イヌツゲ Ilex crenata
庭木としてよく植えられるモチノキ科の常緑低木~小高木。
こちらは林で見かけたもの。
庭木では普通刈り込まれているものが多いですが、林のものは樹高は4~5mくらいとのびのび育っていました。記事内では自宅庭木と林のもので撮ったものを載せています。(特に記してないものは庭木。)
雌雄異株で、この写真は雄花の様子。
ほとんどの花は花冠裂片が4ですが、中に5のものもありました。
雄しべの数は花冠の裂片の数と同数。
通常は集散花序では中央の花が先に咲きますが、なぜかこの株の花序ではいずれも中央の花は蕾のままで、側枝の花が咲いていました。またどの花序の蕾も紅色を帯びていました。
別な株では中央の花から咲いている様子がみられました。
この違いは、どういうことなのやら。
花序の花数は3つくらいが多いですが、中にはもっと多いものもありました。
そしてこちらは雌花の様子。
雌花の方は雄花と違い、葉腋に一つずつ単生しています。
林内で見かけた雌株では、分岐して2つの花をつけていたり、同じ葉腋から2本の花柄がでているものがありました。
雌花の雄しべは退化していて、柱頭は浅く4裂しています。
花径は5~6mm。
萼の様子。
葉の様子。
葉は楕円形~長楕円形。革質で表面は光沢があり、葉縁はごく浅い鋸歯が数個あります。
葉の長さは写真のもので2.3cmくらい。
林のものは葉が大きめで、倒卵形~倒披針形といった様子もみられました。
葉が大きいのは日当たりがあまりないことや、枝が刈り込まれて細かく分散していないなどのせいでしょうか。

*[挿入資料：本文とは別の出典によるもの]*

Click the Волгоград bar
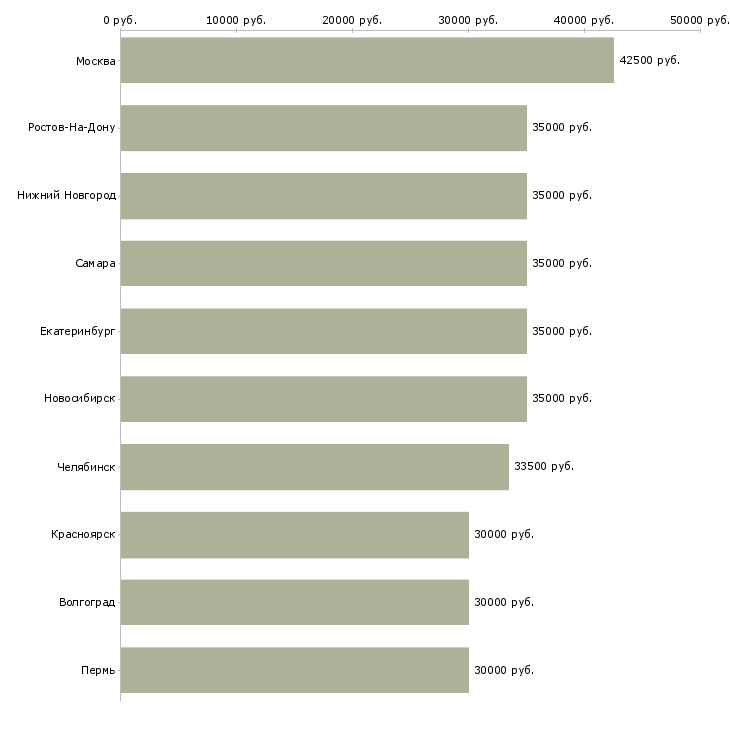The width and height of the screenshot is (730, 730). coord(294,602)
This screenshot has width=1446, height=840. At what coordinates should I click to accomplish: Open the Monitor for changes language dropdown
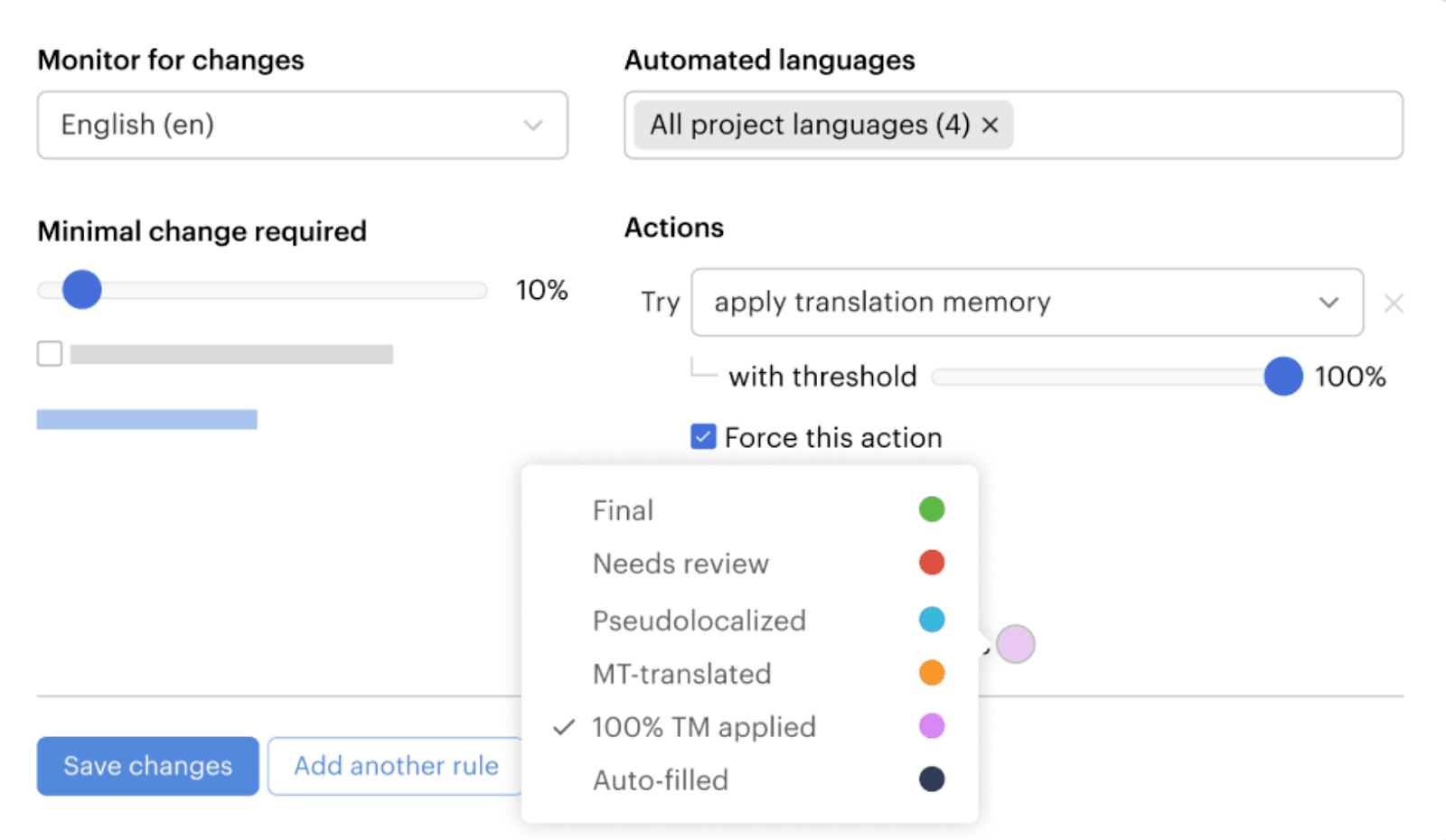(x=302, y=125)
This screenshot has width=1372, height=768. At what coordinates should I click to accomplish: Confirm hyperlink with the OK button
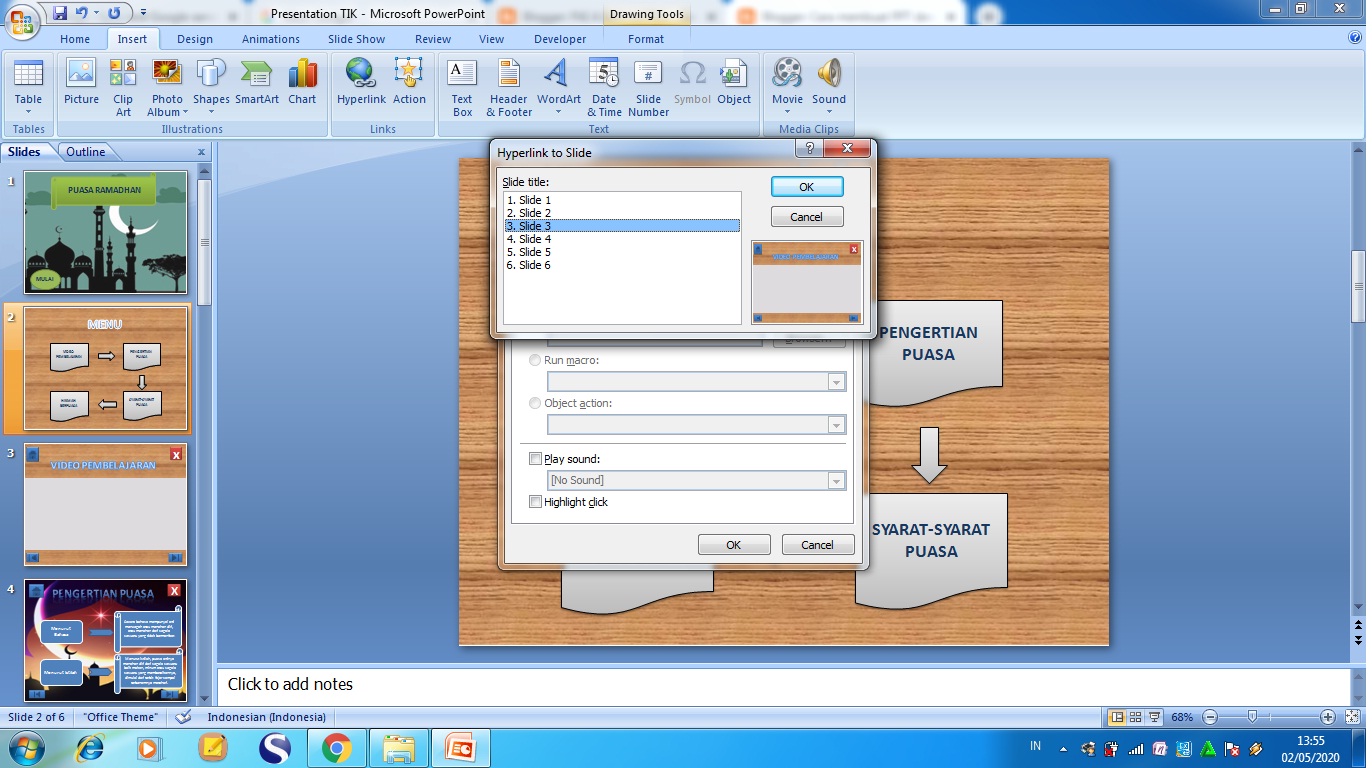[806, 186]
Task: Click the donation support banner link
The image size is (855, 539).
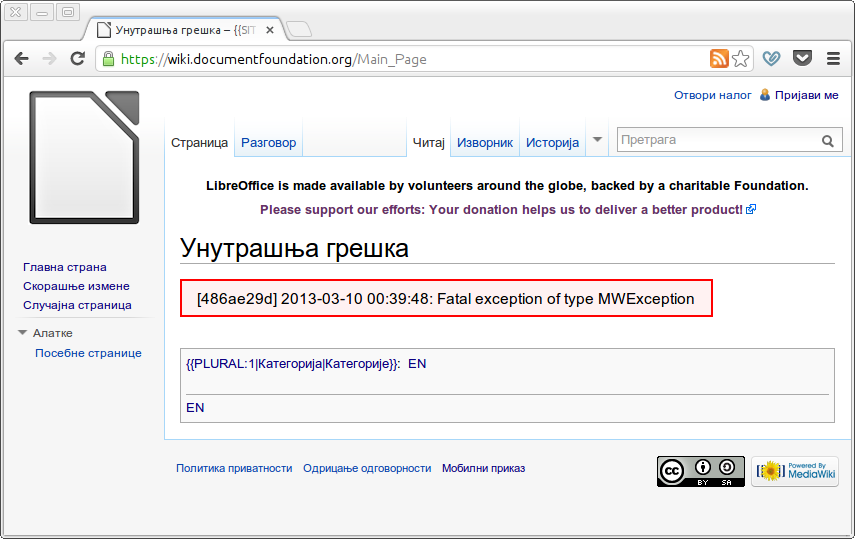Action: click(501, 210)
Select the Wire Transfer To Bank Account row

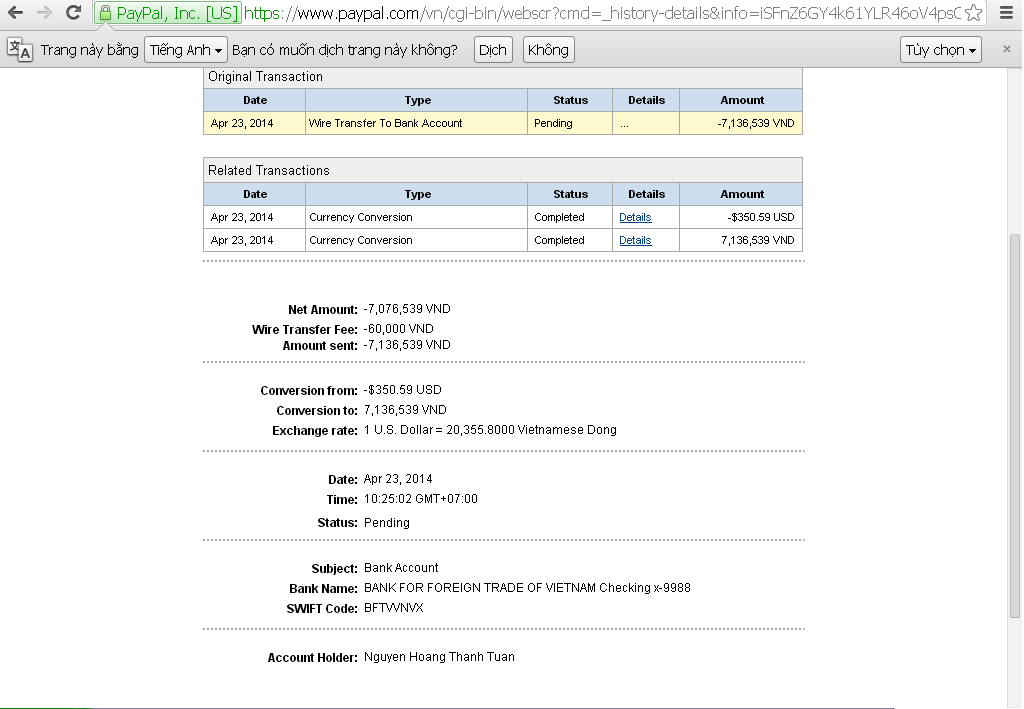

イヌツゲは変化がけっこうあり品種がけっこう多いようなので、こういった品種があるのかもしれませんが、どちらかというと環境的なものかなという気はするものの、どうなのか分かりません。
林のものの葉の長さは3cmくらいありました。
葉裏には腺点があります。
林内のものの腺点。
若い枝に微毛が密生していました。
また、葉柄基部には褐色を帯びた長三角状の小さな托葉もありました。
樹皮は滑らかで皮目がある程度。
ちなみにイヌとつかないツゲ(Buxus microphylla var. japonica)はツゲ科の樹木。葉が対生します。 分布は主に西日本の暖かい地域であり、植木としても見かけたことは今の所はありません。